## TO BE DONE
Extract every line from the records below that contains the string "Task".

## DATA FOR PROCESSING
** START **

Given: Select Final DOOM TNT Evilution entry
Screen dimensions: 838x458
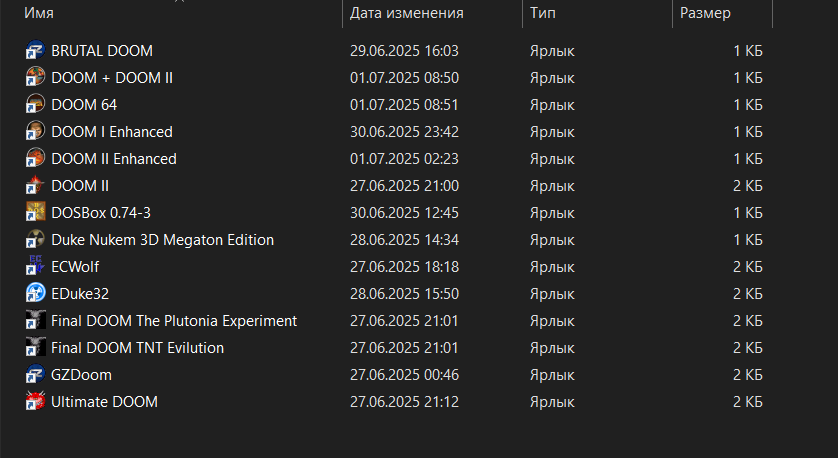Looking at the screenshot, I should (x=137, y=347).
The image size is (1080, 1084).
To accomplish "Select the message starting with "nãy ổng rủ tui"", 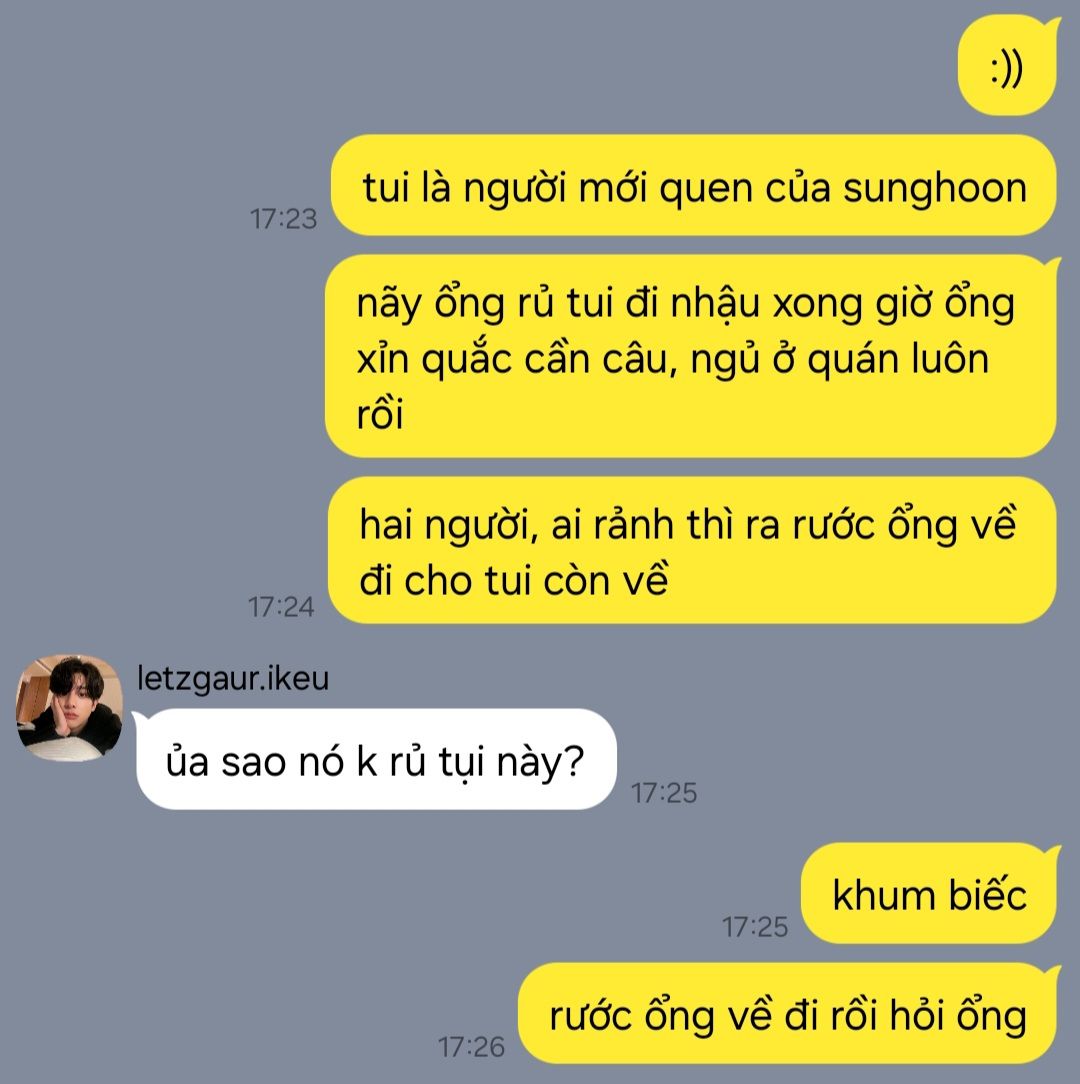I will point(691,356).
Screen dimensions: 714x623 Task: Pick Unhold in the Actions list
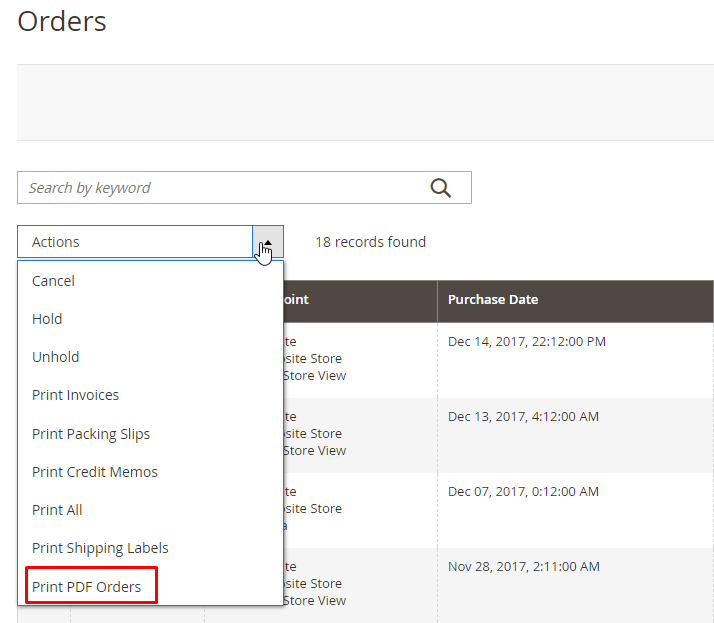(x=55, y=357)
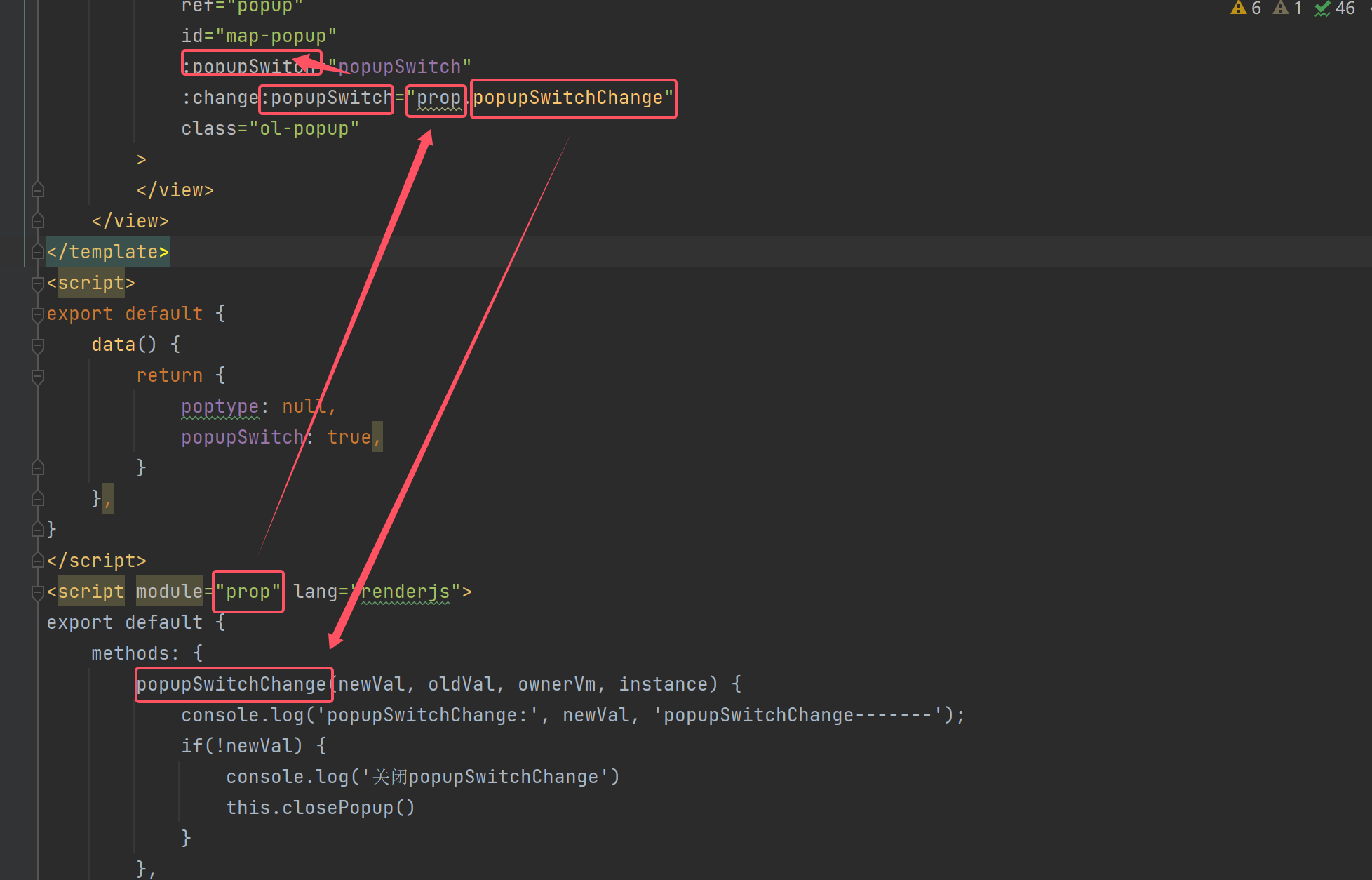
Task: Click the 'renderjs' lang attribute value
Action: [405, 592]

** END **
** START **

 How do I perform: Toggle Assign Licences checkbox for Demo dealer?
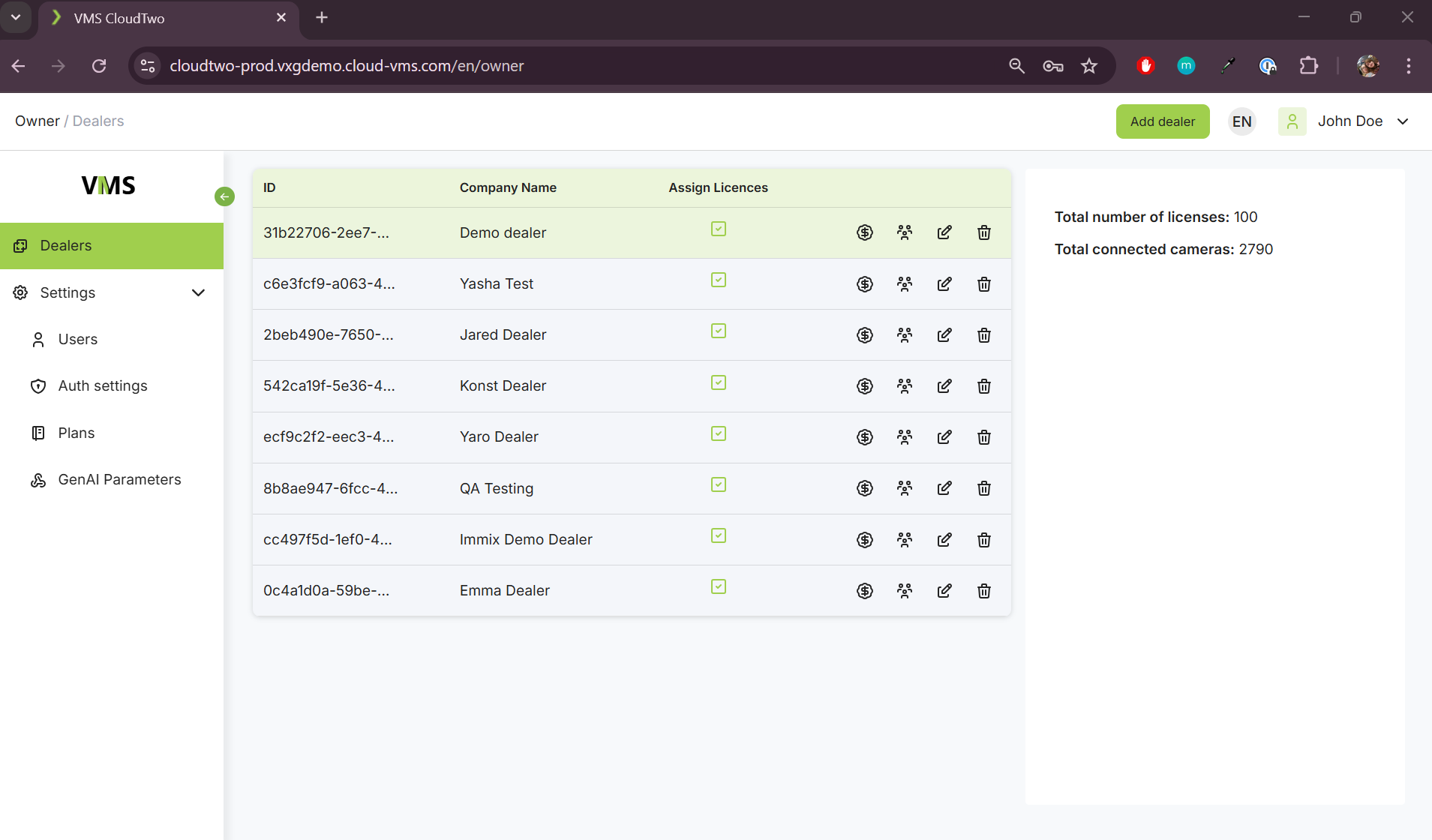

** END **

## EXERCISE RESPONSE
Screen dimensions: 714x623 Task: Pick Unhold in the Actions list
Task: Click the 'renderjs' lang attribute value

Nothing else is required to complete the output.